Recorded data
╭──
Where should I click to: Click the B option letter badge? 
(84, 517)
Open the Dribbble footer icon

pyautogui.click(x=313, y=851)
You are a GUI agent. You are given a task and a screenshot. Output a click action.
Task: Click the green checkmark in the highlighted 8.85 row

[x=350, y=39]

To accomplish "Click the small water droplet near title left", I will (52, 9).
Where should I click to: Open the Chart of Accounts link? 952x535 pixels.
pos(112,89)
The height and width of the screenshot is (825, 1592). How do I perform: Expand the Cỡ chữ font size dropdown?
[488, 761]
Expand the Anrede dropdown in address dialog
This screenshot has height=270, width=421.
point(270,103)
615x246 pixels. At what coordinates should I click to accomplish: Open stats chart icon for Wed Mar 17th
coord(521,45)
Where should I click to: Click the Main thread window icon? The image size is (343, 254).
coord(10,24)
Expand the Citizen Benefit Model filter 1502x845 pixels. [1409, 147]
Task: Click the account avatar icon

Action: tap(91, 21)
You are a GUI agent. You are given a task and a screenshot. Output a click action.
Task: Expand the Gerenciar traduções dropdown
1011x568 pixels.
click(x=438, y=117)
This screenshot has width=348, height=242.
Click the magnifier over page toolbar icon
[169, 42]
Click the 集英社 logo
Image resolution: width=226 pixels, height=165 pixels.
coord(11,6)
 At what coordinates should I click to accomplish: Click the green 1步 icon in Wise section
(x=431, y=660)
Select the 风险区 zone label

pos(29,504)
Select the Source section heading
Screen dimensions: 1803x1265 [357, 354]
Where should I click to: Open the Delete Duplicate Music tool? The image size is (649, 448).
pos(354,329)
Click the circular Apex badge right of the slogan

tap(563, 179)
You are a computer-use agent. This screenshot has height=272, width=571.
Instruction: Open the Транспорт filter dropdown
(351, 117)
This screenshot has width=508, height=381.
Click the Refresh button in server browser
╰──
• [TASK STATEMENT] After reading the data, retype all of it exactly as it reads.

• [ANSWER BOX]
Where should I click to: Click the B option letter badge? 
(84, 517)
Open the Dribbble footer icon

pyautogui.click(x=313, y=851)
You are a GUI agent. You are given a task and a screenshot. Output a click action.
Task: Click the green checkmark in the highlighted 8.85 row

[x=350, y=39]

To accomplish "Click the small water droplet near title left", I will (52, 9).
Where should I click to: Open the Chart of Accounts link? 952x535 pixels.
pos(112,89)
The height and width of the screenshot is (825, 1592). How do I perform: Expand the Cỡ chữ font size dropdown?
[488, 761]
Expand the Anrede dropdown in address dialog
This screenshot has height=270, width=421.
point(270,103)
615x246 pixels. At what coordinates should I click to accomplish: Open stats chart icon for Wed Mar 17th
coord(521,45)
Where should I click to: Click the Main thread window icon? The image size is (343, 254).
coord(10,24)
Expand the Citizen Benefit Model filter 1502x845 pixels. [1409, 147]
Task: Click the account avatar icon

Action: tap(91, 21)
You are a GUI agent. You are given a task and a screenshot. Output a click action.
Task: Expand the Gerenciar traduções dropdown
1011x568 pixels.
click(x=438, y=117)
This screenshot has width=348, height=242.
Click the magnifier over page toolbar icon
[169, 42]
Click the 集英社 logo
Image resolution: width=226 pixels, height=165 pixels.
coord(11,6)
 At what coordinates should I click to accomplish: Click the green 1步 icon in Wise section
(x=431, y=660)
Select the 风险区 zone label

pos(29,504)
Select the Source section heading
Screen dimensions: 1803x1265 [357, 354]
Where should I click to: Open the Delete Duplicate Music tool? The image size is (649, 448).
pos(354,329)
Click the circular Apex badge right of the slogan

tap(563, 179)
You are a computer-use agent. This screenshot has height=272, width=571.
Instruction: Open the Транспорт filter dropdown
(351, 117)
This screenshot has width=508, height=381.
Click the Refresh button in server browser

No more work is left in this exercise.